* _Aim of the task_
Please give back each entry below unaltered, leaving the pictures out.

Collected data entries
============================================================

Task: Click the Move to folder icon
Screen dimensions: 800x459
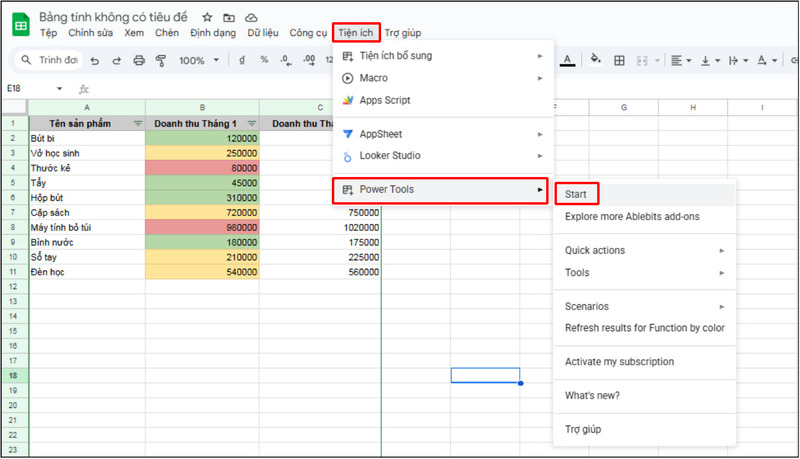Action: click(x=229, y=18)
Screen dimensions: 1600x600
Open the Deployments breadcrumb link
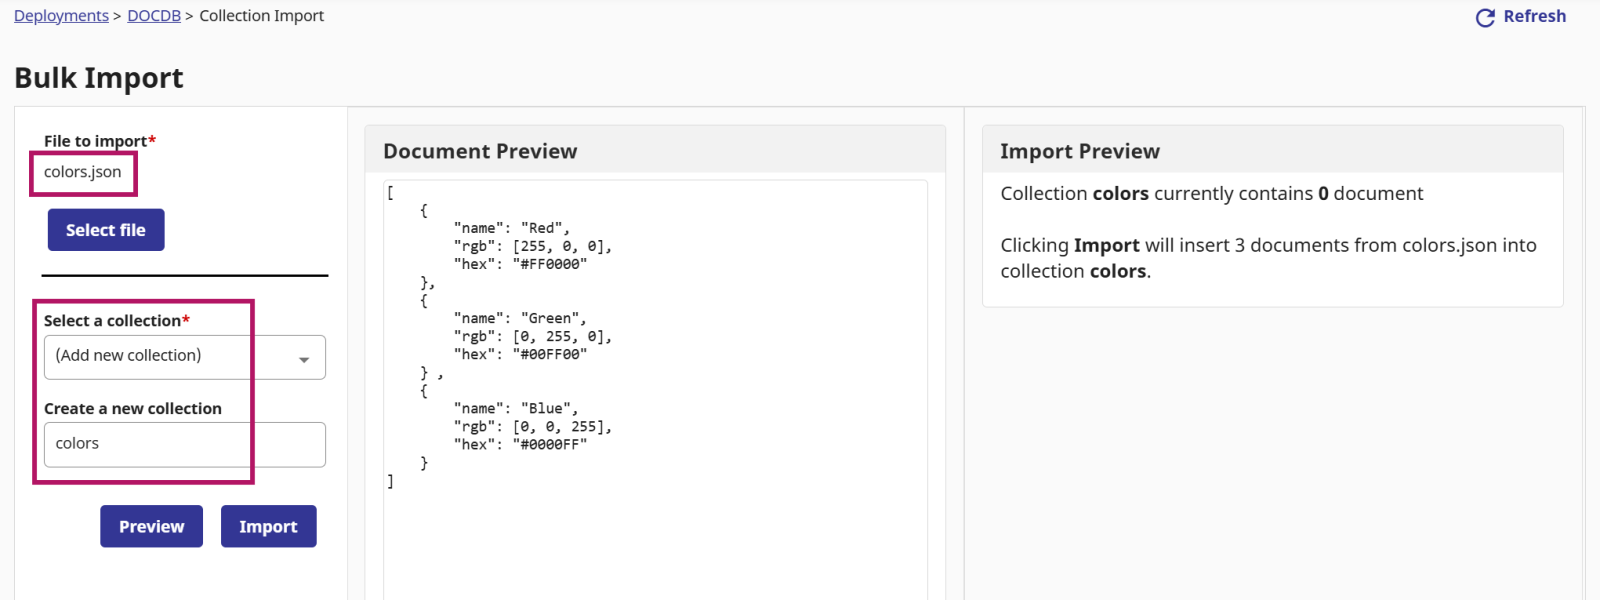click(x=61, y=16)
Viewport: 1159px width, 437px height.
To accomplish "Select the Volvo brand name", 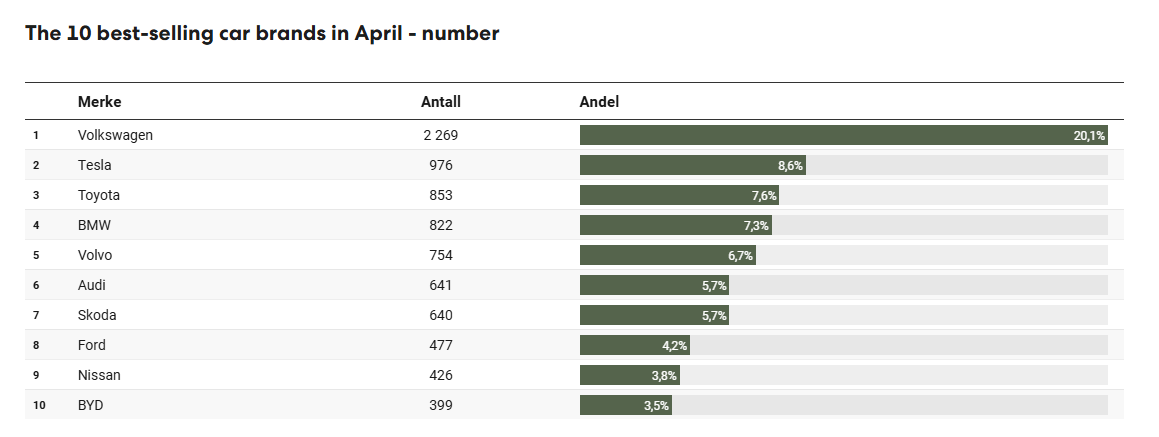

============================================================

* _Answer space_
Task: Click the Move to folder icon
Screen dimensions: 800x459
Action: click(x=229, y=18)
Screen dimensions: 1600x600
Open the Deployments breadcrumb link
click(x=61, y=16)
Viewport: 1159px width, 437px height.
To accomplish "Select the Volvo brand name", 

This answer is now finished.